3. Documentation Generation

# Generate parameter table for documentation
metadata = reactor.describe()
print("| Parameter | Value | Units | Description |")
print("|-----------|-------|-------|-------------|")
for param, info in metadata['parameters'].items():
    print(f"| {param} | {info['value']} | {info['units']} | {info['description']} |")

4. Model Comparison

# Compare two reactor configurations
reactor1 = CSTR(V=100.0)
reactor2 = CSTR(V=200.0)

meta1 = reactor1.describe()
meta2 = reactor2.describe()

print(f"Reactor 1 volume: {meta1['parameters']['V']['value']} L")
print(f"Reactor 2 volume: {meta2['parameters']['V']['value']} L")

Integration with SProcLib

The describe() method is part of SProcLib’s introspection and self-documentation framework. It enables:

  • Dynamic Documentation: Models can document themselves

  • Interactive Exploration: Users can discover model capabilities programmatically

  • Validation Support: Operating ranges help prevent invalid configurations

  • Educational Use: Comprehensive information for learning chemical engineering

See Also

  • Continuous Stirred Tank Reactor (CSTR) - Complete CSTR documentation

  • ../plant - Chemical plant integration

  • ../optimization - Optimization with CSTR models

  • ../examples/cstr_examples - CSTR usage examples

Notes

Note

The describe() method is an instance method that requires a CSTR object to be created first.

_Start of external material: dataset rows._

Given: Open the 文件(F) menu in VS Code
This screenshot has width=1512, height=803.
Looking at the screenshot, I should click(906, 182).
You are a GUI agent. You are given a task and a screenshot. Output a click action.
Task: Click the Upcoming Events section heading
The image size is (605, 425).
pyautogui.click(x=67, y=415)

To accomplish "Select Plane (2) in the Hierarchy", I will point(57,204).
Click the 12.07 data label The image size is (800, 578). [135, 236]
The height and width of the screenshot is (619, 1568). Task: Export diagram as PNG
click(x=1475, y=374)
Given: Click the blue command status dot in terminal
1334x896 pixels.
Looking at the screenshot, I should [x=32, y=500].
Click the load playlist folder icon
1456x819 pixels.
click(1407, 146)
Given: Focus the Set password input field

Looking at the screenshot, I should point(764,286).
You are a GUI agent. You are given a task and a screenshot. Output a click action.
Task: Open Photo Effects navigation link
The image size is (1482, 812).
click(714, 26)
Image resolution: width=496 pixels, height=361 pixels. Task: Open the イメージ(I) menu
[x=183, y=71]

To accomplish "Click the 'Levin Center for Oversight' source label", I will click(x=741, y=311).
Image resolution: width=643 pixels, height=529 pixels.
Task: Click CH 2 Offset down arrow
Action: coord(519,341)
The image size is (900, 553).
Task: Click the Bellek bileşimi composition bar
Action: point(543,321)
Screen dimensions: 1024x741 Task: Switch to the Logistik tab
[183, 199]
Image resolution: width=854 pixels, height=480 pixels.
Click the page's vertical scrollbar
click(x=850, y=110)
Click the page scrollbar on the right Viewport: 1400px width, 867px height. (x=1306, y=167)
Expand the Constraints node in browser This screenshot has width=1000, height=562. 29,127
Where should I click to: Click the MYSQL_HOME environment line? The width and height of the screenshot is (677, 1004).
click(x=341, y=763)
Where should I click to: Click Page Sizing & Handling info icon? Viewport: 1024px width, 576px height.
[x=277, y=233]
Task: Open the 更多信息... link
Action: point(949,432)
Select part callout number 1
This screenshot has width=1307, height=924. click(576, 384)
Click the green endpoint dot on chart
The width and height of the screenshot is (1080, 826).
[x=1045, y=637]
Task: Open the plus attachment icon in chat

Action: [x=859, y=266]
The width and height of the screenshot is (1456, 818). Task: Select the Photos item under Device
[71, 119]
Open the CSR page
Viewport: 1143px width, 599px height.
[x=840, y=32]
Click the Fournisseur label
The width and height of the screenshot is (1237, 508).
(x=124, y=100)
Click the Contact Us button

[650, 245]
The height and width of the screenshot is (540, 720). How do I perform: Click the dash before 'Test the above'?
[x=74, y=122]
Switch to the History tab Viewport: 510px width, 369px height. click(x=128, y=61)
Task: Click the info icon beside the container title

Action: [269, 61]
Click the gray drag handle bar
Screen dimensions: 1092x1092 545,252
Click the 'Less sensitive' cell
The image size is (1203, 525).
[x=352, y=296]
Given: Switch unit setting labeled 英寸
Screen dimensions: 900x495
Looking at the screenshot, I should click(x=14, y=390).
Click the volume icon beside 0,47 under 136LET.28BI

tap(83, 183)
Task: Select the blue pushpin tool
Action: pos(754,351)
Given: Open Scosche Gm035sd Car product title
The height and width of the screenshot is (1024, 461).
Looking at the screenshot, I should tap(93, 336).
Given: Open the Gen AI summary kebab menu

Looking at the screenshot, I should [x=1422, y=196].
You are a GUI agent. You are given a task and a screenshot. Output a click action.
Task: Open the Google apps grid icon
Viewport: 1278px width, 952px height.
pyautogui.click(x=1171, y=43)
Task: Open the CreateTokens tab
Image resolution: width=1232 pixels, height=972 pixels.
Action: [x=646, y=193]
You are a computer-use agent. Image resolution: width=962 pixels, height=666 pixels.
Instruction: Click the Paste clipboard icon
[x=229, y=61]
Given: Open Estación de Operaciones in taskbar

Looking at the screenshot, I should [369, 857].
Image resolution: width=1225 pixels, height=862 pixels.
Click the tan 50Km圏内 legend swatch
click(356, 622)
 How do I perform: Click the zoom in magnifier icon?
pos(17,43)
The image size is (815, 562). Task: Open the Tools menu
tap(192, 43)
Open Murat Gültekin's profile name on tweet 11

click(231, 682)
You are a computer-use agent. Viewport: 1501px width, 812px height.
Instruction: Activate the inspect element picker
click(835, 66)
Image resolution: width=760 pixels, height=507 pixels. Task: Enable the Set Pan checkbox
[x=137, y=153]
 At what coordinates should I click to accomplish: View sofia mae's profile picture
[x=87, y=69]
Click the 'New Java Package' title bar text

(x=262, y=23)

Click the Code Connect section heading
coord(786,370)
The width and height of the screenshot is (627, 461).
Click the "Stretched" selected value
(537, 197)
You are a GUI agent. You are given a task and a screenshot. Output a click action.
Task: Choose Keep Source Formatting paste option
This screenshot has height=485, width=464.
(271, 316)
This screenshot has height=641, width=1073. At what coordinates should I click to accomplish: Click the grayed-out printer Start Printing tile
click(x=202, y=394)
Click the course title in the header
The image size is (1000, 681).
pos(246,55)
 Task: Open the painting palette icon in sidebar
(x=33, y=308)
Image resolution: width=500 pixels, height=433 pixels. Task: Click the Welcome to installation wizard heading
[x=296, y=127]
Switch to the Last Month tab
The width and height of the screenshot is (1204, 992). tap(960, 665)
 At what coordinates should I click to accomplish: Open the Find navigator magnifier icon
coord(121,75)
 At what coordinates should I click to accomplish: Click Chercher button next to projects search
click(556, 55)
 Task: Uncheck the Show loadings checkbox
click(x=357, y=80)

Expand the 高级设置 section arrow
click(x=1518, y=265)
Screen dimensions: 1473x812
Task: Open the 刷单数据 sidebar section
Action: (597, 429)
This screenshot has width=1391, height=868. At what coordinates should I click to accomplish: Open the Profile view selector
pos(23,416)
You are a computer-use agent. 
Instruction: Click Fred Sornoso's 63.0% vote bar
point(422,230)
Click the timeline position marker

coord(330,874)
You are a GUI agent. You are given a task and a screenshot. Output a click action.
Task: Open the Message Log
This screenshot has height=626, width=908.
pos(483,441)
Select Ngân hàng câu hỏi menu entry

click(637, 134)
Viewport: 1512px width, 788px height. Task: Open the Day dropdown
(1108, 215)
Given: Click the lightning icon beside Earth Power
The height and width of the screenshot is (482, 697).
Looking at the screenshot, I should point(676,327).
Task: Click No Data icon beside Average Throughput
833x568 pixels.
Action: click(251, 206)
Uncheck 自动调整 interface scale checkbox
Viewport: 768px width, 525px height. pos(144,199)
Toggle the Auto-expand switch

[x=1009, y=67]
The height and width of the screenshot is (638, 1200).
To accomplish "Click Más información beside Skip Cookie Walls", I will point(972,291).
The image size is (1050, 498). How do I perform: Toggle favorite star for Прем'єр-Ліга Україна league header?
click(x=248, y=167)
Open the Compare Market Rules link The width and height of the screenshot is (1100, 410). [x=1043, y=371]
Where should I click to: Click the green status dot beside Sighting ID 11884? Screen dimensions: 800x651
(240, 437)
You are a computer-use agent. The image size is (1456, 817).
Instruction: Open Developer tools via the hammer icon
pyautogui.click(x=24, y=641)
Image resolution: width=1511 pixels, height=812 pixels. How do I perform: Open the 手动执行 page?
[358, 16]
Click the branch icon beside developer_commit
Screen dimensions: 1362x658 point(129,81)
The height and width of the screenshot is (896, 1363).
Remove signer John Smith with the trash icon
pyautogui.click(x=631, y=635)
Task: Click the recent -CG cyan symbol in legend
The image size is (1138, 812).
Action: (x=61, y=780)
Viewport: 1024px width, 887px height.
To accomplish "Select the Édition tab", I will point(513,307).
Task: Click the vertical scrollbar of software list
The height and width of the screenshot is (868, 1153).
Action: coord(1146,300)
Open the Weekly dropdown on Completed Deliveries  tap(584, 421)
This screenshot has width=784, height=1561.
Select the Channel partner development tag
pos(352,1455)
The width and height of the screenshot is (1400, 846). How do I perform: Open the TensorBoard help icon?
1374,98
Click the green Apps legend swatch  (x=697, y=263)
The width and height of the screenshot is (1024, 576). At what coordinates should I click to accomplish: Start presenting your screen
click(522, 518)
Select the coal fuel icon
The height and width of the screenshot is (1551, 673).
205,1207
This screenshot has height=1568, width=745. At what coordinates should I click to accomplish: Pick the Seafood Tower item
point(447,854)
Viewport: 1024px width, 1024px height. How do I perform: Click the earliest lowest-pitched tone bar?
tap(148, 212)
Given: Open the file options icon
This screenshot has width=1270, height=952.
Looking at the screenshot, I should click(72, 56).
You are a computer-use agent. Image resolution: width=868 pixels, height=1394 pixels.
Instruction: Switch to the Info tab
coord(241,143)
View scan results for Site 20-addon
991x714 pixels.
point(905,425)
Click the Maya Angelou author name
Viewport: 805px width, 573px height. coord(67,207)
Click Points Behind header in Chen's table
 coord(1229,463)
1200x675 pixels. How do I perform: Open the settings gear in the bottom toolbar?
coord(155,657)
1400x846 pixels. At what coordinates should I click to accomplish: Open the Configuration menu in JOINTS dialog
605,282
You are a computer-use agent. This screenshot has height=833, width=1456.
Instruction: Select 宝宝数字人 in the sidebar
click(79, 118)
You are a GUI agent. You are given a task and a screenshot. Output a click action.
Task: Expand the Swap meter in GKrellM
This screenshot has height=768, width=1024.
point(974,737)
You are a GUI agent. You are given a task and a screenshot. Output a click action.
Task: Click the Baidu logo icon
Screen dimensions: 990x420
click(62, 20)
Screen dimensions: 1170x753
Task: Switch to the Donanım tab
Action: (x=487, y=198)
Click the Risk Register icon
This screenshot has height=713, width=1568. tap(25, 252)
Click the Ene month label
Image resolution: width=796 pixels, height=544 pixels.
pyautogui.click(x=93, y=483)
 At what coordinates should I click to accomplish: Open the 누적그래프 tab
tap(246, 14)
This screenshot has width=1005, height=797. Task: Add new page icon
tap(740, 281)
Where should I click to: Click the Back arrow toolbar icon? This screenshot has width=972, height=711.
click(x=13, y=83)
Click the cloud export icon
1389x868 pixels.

The returned parameter values reflect the specific configuration of that instance.

Warning

Always validate parameter values against the valid_ranges before using the reactor in simulations to ensure safe and realistic operating conditions.

Tip

Use the describe() method during model development to verify that your reactor configuration matches your design intentions.